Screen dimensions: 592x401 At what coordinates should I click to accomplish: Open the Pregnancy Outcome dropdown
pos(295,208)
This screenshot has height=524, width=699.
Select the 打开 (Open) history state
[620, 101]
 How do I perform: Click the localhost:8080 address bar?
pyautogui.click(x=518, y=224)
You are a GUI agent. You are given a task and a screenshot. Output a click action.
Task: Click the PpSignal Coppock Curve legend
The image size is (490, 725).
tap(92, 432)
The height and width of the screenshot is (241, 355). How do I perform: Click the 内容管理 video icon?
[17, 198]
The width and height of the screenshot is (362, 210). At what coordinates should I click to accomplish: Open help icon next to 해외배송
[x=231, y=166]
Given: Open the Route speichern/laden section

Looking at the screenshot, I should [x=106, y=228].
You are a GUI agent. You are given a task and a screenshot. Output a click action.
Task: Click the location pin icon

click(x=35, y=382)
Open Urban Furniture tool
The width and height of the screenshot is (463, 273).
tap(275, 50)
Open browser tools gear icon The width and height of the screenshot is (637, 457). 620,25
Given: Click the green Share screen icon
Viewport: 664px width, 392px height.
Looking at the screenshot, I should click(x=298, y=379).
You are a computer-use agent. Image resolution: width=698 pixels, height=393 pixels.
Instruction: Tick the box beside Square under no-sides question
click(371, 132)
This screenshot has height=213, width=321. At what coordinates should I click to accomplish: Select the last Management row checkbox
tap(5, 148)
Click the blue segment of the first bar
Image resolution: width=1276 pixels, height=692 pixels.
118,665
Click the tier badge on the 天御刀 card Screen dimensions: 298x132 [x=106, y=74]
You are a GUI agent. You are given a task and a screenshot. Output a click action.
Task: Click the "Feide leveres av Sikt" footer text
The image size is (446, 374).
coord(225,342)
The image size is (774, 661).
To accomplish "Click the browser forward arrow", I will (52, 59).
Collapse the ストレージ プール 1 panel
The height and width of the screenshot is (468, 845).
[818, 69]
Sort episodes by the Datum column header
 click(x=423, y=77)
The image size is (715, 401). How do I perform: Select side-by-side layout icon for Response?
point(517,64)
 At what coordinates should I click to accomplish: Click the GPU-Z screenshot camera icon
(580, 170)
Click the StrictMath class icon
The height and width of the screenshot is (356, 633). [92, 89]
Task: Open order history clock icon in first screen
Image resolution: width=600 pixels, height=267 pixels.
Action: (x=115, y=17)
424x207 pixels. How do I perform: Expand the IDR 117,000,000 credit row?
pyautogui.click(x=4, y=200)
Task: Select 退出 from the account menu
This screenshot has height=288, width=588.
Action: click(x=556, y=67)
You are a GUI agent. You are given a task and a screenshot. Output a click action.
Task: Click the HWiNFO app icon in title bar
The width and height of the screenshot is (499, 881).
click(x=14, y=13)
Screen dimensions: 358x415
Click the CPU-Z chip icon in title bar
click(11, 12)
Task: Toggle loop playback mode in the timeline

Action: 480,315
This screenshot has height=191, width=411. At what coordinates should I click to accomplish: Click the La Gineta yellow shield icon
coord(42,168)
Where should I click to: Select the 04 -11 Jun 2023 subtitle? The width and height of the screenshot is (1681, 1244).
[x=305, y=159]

● ● ●

_Aim of the task_. Print the entries exactly. Include every one.

_Answer box_.
Screen dimensions: 592x401 At what coordinates should I click to accomplish: Open the Pregnancy Outcome dropdown
pos(295,208)
This screenshot has height=524, width=699.
Select the 打开 (Open) history state
[620, 101]
 How do I perform: Click the localhost:8080 address bar?
pyautogui.click(x=518, y=224)
You are a GUI agent. You are given a task and a screenshot. Output a click action.
Task: Click the PpSignal Coppock Curve legend
The image size is (490, 725).
tap(92, 432)
The height and width of the screenshot is (241, 355). How do I perform: Click the 内容管理 video icon?
[17, 198]
The width and height of the screenshot is (362, 210). At what coordinates should I click to accomplish: Open help icon next to 해외배송
[x=231, y=166]
Given: Open the Route speichern/laden section

Looking at the screenshot, I should [x=106, y=228].
You are a GUI agent. You are given a task and a screenshot. Output a click action.
Task: Click the location pin icon

click(x=35, y=382)
Open Urban Furniture tool
The width and height of the screenshot is (463, 273).
tap(275, 50)
Open browser tools gear icon The width and height of the screenshot is (637, 457). 620,25
Given: Click the green Share screen icon
Viewport: 664px width, 392px height.
Looking at the screenshot, I should click(x=298, y=379).
You are a computer-use agent. Image resolution: width=698 pixels, height=393 pixels.
Instruction: Tick the box beside Square under no-sides question
click(371, 132)
This screenshot has height=213, width=321. At what coordinates should I click to accomplish: Select the last Management row checkbox
tap(5, 148)
Click the blue segment of the first bar
Image resolution: width=1276 pixels, height=692 pixels.
118,665
Click the tier badge on the 天御刀 card Screen dimensions: 298x132 [x=106, y=74]
You are a GUI agent. You are given a task and a screenshot. Output a click action.
Task: Click the "Feide leveres av Sikt" footer text
The image size is (446, 374).
coord(225,342)
The image size is (774, 661).
To accomplish "Click the browser forward arrow", I will (52, 59).
Collapse the ストレージ プール 1 panel
The height and width of the screenshot is (468, 845).
[818, 69]
Sort episodes by the Datum column header
 click(x=423, y=77)
The image size is (715, 401). How do I perform: Select side-by-side layout icon for Response?
point(517,64)
 At what coordinates should I click to accomplish: Click the GPU-Z screenshot camera icon
(580, 170)
Click the StrictMath class icon
The height and width of the screenshot is (356, 633). [92, 89]
Task: Open order history clock icon in first screen
Image resolution: width=600 pixels, height=267 pixels.
Action: (x=115, y=17)
424x207 pixels. How do I perform: Expand the IDR 117,000,000 credit row?
pyautogui.click(x=4, y=200)
Task: Select 退出 from the account menu
This screenshot has height=288, width=588.
Action: click(x=556, y=67)
You are a GUI agent. You are given a task and a screenshot. Output a click action.
Task: Click the HWiNFO app icon in title bar
The width and height of the screenshot is (499, 881).
click(x=14, y=13)
Screen dimensions: 358x415
Click the CPU-Z chip icon in title bar
click(11, 12)
Task: Toggle loop playback mode in the timeline

Action: 480,315
This screenshot has height=191, width=411. At what coordinates should I click to accomplish: Click the La Gineta yellow shield icon
coord(42,168)
Where should I click to: Select the 04 -11 Jun 2023 subtitle? The width and height of the screenshot is (1681, 1244).
[x=305, y=159]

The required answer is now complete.